When Is Debt A Problem?

Generally speaking, debt only becomes a real problem when a company can't easily pay it off, either by raising capital or with its own cash flow. Ultimately, if the company can't fulfill its legal obligations to repay debt, shareholders could walk away with nothing. However, a more usual (but still expensive) situation is where a company must dilute shareholders at a cheap share price simply to get debt under control. By replacing dilution, though, debt can be an extremely good tool for businesses that need capital to invest in growth at high rates of return. The first step when considering a company's debt levels is to consider its cash and debt together.

See our latest analysis for Hinduja Global Solutions

What Is Hinduja Global Solutions's Net Debt?

You can click the graphic below for the historical numbers, but it shows that as of March 2023 Hinduja Global Solutions had ₹3.21b of debt, an increase on ₹34.6m, over one year. But it also has ₹12.2b in cash to offset that, meaning it has ₹8.99b net cash.

debt-equity-history-analysis
NSEI:HGS Debt to Equity History June 21st 2023

A Look At Hinduja Global Solutions' Liabilities

The latest balance sheet data shows that Hinduja Global Solutions had liabilities of ₹18.9b due within a year, and liabilities of ₹7.55b falling due after that. Offsetting this, it had ₹12.2b in cash and ₹35.5b in receivables that were due within 12 months. So it actually has ₹21.2b more liquid assets than total liabilities.

This excess liquidity is a great indication that Hinduja Global Solutions' balance sheet is almost as strong as Fort Knox. With this in mind one could posit that its balance sheet means the company is able to handle some adversity. Succinctly put, Hinduja Global Solutions boasts net cash, so it's fair to say it does not have a heavy debt load! There's no doubt that we learn most about debt from the balance sheet. But you can't view debt in total isolation; since Hinduja Global Solutions will need earnings to service that debt.
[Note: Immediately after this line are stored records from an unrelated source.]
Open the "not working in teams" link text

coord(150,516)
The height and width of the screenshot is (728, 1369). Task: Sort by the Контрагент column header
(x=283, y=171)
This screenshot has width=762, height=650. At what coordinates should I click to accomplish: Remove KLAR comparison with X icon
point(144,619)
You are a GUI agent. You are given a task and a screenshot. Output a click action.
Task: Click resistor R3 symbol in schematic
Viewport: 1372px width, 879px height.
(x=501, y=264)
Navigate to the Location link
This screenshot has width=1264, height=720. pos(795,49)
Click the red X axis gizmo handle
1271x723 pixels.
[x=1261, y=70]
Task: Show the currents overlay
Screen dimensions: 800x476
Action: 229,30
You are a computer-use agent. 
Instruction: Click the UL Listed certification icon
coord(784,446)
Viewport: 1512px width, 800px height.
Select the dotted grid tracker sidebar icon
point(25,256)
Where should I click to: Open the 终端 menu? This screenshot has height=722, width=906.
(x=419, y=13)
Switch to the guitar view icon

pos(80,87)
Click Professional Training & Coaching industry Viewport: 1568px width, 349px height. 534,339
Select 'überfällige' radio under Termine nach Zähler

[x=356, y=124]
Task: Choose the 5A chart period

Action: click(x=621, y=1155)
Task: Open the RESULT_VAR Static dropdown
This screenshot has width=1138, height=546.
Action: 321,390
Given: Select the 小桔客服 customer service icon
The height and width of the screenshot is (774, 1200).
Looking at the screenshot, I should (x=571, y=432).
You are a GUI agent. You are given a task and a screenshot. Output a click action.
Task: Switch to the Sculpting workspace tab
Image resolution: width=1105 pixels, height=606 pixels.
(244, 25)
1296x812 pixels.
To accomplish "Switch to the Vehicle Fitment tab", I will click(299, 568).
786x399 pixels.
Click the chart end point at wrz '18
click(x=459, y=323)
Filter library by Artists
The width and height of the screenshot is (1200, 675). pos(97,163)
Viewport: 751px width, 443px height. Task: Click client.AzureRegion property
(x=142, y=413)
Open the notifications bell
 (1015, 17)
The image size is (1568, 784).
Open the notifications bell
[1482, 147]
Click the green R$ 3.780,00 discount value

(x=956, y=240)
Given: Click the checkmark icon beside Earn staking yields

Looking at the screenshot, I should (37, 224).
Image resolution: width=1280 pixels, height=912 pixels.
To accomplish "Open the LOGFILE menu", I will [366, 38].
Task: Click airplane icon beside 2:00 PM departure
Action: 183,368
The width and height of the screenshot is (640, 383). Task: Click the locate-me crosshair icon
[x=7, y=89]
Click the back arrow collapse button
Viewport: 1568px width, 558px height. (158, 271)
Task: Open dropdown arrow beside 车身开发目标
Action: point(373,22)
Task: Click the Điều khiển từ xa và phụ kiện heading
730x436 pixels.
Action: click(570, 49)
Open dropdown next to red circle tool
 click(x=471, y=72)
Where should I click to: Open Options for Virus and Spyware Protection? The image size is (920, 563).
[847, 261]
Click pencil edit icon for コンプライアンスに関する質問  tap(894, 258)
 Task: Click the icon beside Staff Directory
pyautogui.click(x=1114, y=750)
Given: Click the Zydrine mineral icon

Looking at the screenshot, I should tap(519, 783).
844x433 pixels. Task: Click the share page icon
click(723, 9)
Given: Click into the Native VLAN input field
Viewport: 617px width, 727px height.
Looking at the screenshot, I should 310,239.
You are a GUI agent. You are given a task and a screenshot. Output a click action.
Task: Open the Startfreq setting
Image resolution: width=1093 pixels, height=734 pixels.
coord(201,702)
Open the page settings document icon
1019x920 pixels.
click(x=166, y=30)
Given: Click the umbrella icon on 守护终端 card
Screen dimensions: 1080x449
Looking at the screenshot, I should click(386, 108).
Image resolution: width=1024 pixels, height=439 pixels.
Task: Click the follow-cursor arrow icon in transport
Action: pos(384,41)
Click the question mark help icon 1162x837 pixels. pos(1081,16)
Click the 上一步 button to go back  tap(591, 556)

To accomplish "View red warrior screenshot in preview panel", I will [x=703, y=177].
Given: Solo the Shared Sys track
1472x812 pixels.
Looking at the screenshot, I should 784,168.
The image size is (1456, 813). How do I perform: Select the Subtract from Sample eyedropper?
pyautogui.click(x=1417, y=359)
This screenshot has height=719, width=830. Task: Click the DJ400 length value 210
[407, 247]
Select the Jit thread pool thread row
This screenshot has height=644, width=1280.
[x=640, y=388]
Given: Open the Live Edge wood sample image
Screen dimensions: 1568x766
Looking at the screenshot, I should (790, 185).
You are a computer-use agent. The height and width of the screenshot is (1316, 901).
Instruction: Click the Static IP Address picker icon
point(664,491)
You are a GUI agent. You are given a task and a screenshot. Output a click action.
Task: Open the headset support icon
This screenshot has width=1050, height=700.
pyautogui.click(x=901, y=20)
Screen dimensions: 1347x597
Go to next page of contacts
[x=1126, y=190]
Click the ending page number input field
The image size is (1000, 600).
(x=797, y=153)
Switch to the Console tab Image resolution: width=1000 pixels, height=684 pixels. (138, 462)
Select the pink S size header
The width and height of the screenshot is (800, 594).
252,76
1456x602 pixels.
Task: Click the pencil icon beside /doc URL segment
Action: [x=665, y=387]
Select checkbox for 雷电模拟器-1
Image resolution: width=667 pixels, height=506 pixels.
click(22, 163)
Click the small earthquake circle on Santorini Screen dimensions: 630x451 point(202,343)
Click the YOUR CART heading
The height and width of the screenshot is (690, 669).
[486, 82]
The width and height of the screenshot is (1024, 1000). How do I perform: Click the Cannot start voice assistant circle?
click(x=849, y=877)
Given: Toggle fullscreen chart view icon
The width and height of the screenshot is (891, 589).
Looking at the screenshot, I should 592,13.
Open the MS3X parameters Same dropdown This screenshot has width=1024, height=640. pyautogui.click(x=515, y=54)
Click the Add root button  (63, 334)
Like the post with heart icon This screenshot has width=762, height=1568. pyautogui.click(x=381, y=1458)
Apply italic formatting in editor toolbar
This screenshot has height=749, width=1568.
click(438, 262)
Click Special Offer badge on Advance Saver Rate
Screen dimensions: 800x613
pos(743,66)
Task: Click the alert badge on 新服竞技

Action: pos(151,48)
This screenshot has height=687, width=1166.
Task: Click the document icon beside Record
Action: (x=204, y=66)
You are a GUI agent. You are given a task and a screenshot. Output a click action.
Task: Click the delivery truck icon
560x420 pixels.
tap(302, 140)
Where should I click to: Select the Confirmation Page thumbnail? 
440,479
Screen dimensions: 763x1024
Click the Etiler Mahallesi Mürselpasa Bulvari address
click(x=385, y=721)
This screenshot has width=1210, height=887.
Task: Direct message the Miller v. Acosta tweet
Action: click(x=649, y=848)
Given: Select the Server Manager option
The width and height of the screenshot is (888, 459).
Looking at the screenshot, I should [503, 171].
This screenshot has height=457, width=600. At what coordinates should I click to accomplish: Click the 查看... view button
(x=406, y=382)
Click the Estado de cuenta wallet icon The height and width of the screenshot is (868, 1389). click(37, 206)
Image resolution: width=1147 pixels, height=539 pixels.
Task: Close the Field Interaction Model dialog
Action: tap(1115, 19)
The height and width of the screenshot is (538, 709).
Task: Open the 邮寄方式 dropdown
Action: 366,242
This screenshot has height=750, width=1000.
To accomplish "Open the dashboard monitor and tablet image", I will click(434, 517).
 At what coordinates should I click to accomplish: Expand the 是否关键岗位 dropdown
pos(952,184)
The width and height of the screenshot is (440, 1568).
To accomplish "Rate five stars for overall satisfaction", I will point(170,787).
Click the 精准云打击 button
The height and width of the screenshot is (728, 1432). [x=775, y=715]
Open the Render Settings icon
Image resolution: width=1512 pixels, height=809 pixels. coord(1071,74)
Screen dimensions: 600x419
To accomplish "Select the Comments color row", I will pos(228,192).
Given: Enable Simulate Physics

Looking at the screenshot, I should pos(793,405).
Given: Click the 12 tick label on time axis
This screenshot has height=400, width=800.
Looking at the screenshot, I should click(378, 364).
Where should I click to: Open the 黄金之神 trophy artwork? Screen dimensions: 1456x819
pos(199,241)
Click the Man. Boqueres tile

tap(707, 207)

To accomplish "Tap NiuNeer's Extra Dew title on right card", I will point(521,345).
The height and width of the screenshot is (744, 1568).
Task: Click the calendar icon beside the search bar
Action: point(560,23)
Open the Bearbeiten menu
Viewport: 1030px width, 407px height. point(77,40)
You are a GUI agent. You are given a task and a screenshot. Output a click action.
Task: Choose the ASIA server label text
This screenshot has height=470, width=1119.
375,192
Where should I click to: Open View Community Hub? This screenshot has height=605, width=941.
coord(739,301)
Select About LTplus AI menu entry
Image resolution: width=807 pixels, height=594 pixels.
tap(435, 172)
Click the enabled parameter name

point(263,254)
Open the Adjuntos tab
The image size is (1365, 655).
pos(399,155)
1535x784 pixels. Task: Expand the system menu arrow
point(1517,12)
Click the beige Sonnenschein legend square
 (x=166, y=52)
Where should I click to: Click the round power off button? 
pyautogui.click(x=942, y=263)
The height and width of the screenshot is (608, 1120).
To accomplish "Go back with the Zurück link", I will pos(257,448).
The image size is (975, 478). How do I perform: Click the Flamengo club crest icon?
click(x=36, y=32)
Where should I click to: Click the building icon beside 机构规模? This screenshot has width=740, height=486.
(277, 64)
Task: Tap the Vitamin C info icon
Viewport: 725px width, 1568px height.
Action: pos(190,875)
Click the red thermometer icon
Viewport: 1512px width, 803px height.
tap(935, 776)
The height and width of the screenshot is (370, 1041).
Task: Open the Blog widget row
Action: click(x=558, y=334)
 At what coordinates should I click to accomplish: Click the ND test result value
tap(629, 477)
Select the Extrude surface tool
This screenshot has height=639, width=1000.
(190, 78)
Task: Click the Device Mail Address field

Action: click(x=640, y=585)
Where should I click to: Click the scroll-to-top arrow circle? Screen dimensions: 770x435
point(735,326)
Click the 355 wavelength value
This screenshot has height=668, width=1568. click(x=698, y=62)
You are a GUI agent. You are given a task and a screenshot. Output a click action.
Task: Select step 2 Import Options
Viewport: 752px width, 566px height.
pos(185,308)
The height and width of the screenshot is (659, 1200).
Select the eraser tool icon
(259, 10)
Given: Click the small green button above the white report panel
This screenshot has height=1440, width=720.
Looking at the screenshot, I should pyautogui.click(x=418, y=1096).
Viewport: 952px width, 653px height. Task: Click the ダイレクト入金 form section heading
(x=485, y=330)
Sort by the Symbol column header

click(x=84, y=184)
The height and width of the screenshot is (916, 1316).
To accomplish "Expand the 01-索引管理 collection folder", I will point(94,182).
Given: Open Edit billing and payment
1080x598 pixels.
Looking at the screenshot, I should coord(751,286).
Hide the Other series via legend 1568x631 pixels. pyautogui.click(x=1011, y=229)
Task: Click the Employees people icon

So if you're keen to discover more about its earnings, it might be worth checking out this graph of its long term earnings trend.

Over 12 months, Hinduja Global Solutions reported revenue of ₹45b, which is a gain of 38%, although it did not report any earnings before interest and tax. Shareholders probably have their fingers crossed that it can grow its way to profits.

So How Risky Is Hinduja Global Solutions?

While Hinduja Global Solutions lost money on an earnings before interest and tax (EBIT) level, it actually booked a paper profit of ₹3.0b. So when you consider it has net cash, along with the statutory profit, the stock probably isn't as risky as it might seem, at least in the short term. Keeping in mind its 38% revenue growth over the last year, we think there's a decent chance the company is on track. We'd see further strong growth as an optimistic indication. There's no doubt that we learn most about debt from the balance sheet. However, not all investment risk resides within the balance sheet - far from it. Be aware that Hinduja Global Solutions is showing 2 warning signs in our investment analysis , you should know about...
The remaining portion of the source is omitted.